課題:
以下の資料のうち、「You are a GUI」を含む行から「Action: click(100, 319)」を含む行まで(両端を含む)のみを、「番号」と「テキスト」の二列からなるMarkdownの表に書き直してください。空行は除いてください。

提供資料:
-----

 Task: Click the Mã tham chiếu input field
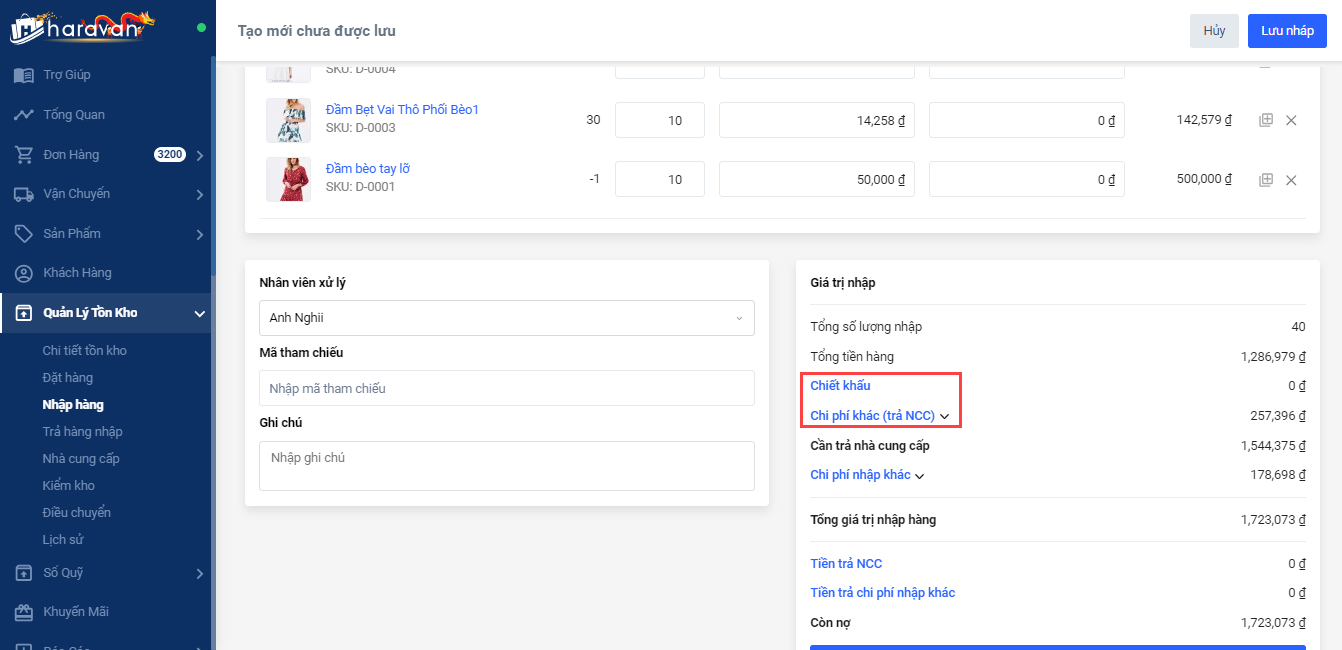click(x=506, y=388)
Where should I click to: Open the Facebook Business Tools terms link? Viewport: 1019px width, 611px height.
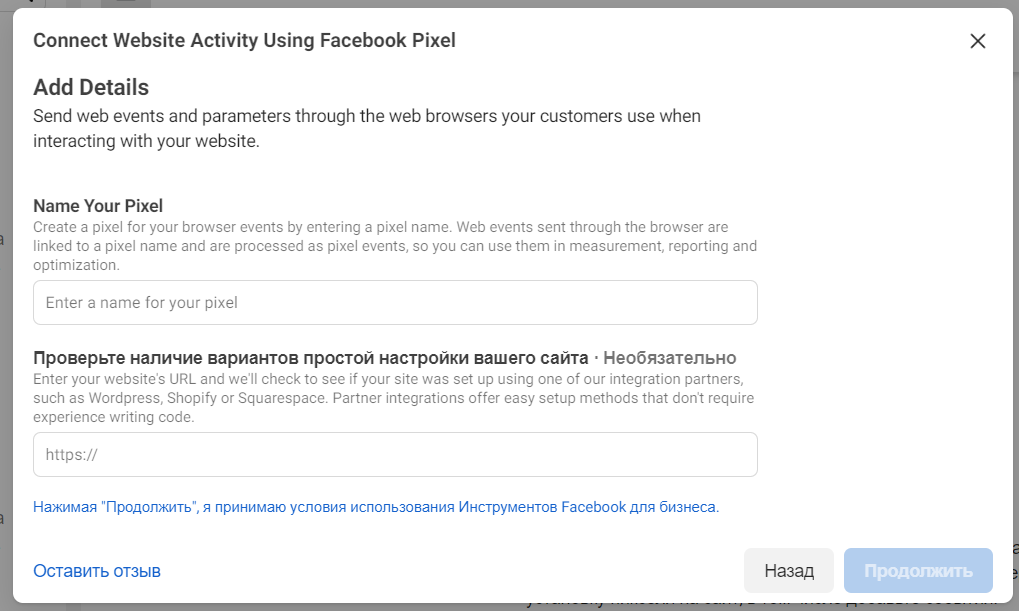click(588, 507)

-----

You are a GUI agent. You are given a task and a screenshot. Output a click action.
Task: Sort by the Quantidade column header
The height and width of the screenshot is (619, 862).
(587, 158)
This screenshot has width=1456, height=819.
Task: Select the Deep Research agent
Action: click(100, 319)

-----

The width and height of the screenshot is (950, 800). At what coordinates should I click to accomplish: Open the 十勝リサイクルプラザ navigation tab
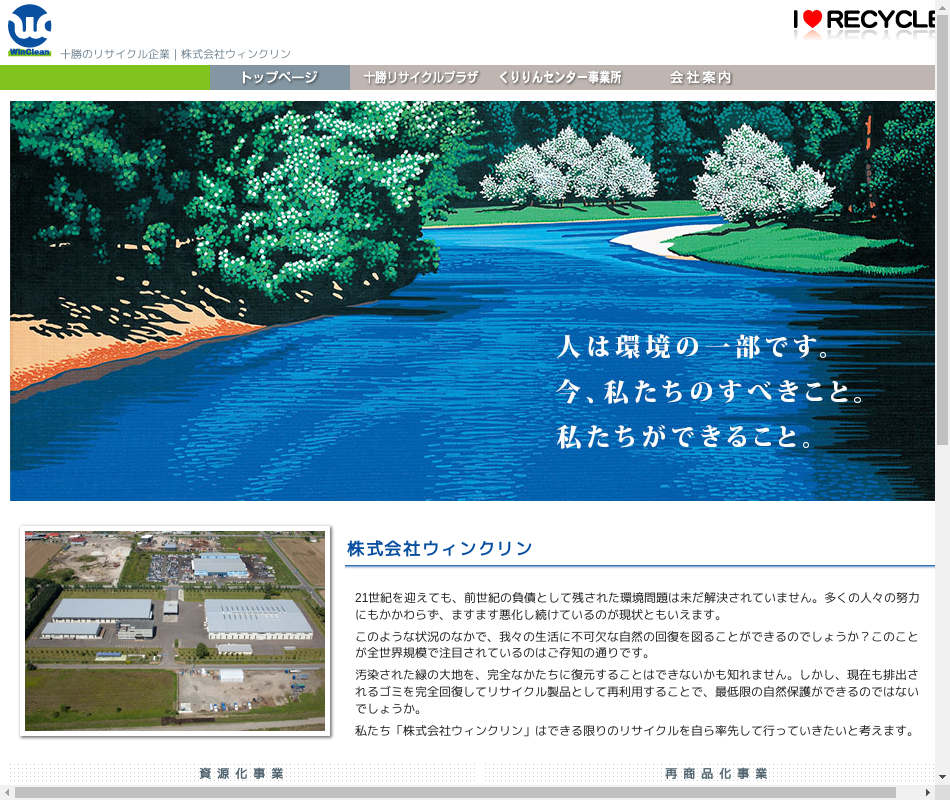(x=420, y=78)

-----

課題の結果:
| 番号 | テキスト |
|---|---|
| 1 | You are a GUI agent. You are given a task and a screenshot. Output a click action. |
| 2 | Task: Sort by the Quantidade column header |
| 3 | The height and width of the screenshot is (619, 862). |
| 4 | (587, 158) |
| 5 | This screenshot has width=1456, height=819. |
| 6 | Task: Select the Deep Research agent |
| 7 | Action: click(100, 319) |